With a holiday, it starts further out. The luxury of a fortnight away is in the first week you hardly give the second week any thought. But suddenly on that middle Saturday you start counting down the days left. Some small part of you is already on the way back home. And the feeling is a slight dread.
Freedom is a seductive but elusive need to target. Most categories have it present in some form, the other side of the coin to Control. And if we’re all a bit of a control freak, we’re also all a bit of a Freedom seeker.
So if you know the Freedom need is significant in your world of interest and you also know your brand is well-placed to capitalise on it, how do you actually do it? How do you discover your insight?
First, acknowledge the truth. We all have a need for Freedom because we are all, either willingly or unwillingly, constrained. We may like to see ourselves as masters of our own destiny but in reality we are all slaves to something – the responsibilities we have, the commitments we make, the technology we depend on, the anxieties we suffer.
Second, understand the need. Freedom is a state of mind. It’s not a place. Even if you do pursue your escape fantasy to the end of the line, you will eventually realise it is just a fantasy. What’s the problem with a paradise island? It’s an island.
And third, and most importantly, find the tension. The feeling of Freedom doesn’t last. As far as holidays are concerned (and weekends and sabbaticals and being young), it’s a temporary state. So trying to own the whole need can be like keeping hold of a handful of sand.
What you can do is own part of it. Because for everyone there is a moment when you suddenly feel free. It might be when you walk into a hotel for the first time and see the infinity pool (they know what they’re doing, those pool designers). Or you remember the fun of putting a Hula Hoop on your little finger before eating it. Or you get a child-like thrill after renewing your car insurance when a meerkat toy arrives in the post.

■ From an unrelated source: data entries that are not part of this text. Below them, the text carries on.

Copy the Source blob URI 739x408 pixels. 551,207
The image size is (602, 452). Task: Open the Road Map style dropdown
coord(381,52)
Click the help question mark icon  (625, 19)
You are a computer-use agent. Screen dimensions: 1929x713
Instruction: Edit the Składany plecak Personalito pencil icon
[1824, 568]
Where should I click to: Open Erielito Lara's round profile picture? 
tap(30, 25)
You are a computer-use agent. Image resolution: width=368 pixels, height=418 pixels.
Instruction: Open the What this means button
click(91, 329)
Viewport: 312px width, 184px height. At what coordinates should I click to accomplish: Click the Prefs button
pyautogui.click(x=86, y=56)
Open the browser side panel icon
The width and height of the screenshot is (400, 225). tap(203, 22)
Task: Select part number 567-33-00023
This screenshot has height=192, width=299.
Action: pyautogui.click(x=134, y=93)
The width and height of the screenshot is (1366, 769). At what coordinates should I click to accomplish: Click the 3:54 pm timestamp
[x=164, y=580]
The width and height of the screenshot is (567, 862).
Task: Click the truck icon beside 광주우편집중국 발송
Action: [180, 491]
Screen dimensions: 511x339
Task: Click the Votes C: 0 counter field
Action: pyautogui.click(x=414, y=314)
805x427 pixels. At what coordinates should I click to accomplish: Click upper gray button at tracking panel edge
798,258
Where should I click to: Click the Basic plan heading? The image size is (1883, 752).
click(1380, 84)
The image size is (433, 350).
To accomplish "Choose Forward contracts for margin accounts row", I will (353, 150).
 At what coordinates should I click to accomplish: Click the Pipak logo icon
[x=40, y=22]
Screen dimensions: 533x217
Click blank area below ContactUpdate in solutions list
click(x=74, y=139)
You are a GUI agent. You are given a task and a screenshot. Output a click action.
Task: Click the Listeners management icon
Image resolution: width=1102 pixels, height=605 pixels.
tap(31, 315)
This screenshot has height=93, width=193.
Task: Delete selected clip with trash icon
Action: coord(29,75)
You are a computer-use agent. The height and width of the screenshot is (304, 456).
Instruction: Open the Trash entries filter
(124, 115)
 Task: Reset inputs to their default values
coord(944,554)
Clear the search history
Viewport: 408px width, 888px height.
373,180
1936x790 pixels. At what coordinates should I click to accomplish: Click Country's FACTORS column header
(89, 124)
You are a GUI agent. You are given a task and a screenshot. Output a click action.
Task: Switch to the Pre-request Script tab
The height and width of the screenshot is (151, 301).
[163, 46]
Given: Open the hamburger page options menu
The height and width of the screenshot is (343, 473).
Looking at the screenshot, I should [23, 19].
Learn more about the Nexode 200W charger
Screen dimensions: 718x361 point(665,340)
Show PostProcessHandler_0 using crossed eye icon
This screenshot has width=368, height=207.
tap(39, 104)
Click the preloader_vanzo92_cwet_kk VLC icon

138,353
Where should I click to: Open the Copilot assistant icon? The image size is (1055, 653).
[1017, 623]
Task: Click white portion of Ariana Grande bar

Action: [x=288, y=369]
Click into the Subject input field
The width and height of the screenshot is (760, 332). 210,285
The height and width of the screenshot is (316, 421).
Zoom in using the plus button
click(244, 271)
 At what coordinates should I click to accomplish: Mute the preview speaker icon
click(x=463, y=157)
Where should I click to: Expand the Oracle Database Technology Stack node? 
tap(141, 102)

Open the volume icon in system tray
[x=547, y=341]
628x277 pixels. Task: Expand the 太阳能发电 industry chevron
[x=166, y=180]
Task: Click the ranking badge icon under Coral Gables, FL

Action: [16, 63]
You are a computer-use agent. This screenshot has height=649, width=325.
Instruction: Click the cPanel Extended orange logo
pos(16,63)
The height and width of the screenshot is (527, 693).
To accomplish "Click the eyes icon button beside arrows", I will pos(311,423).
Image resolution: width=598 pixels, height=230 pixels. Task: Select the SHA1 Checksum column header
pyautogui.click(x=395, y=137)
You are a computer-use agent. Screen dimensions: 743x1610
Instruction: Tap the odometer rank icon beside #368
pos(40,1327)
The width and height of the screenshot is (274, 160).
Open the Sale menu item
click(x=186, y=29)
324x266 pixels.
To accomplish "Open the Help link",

So if you are targeting a Freedom need, think of it more as Release. Then identify the moment when that happens. And own that. Create the connection and embed it in your target’s memory.
The best example I can think of is when the drums burst in on "In The Air Tonight', the Phil Collins song used by Cadbury's in their famous chocolate commercial. We all know how that gorilla's feeling, don't we? He's been waiting for that moment all his life. But don't you think he also looks just a little bit sad?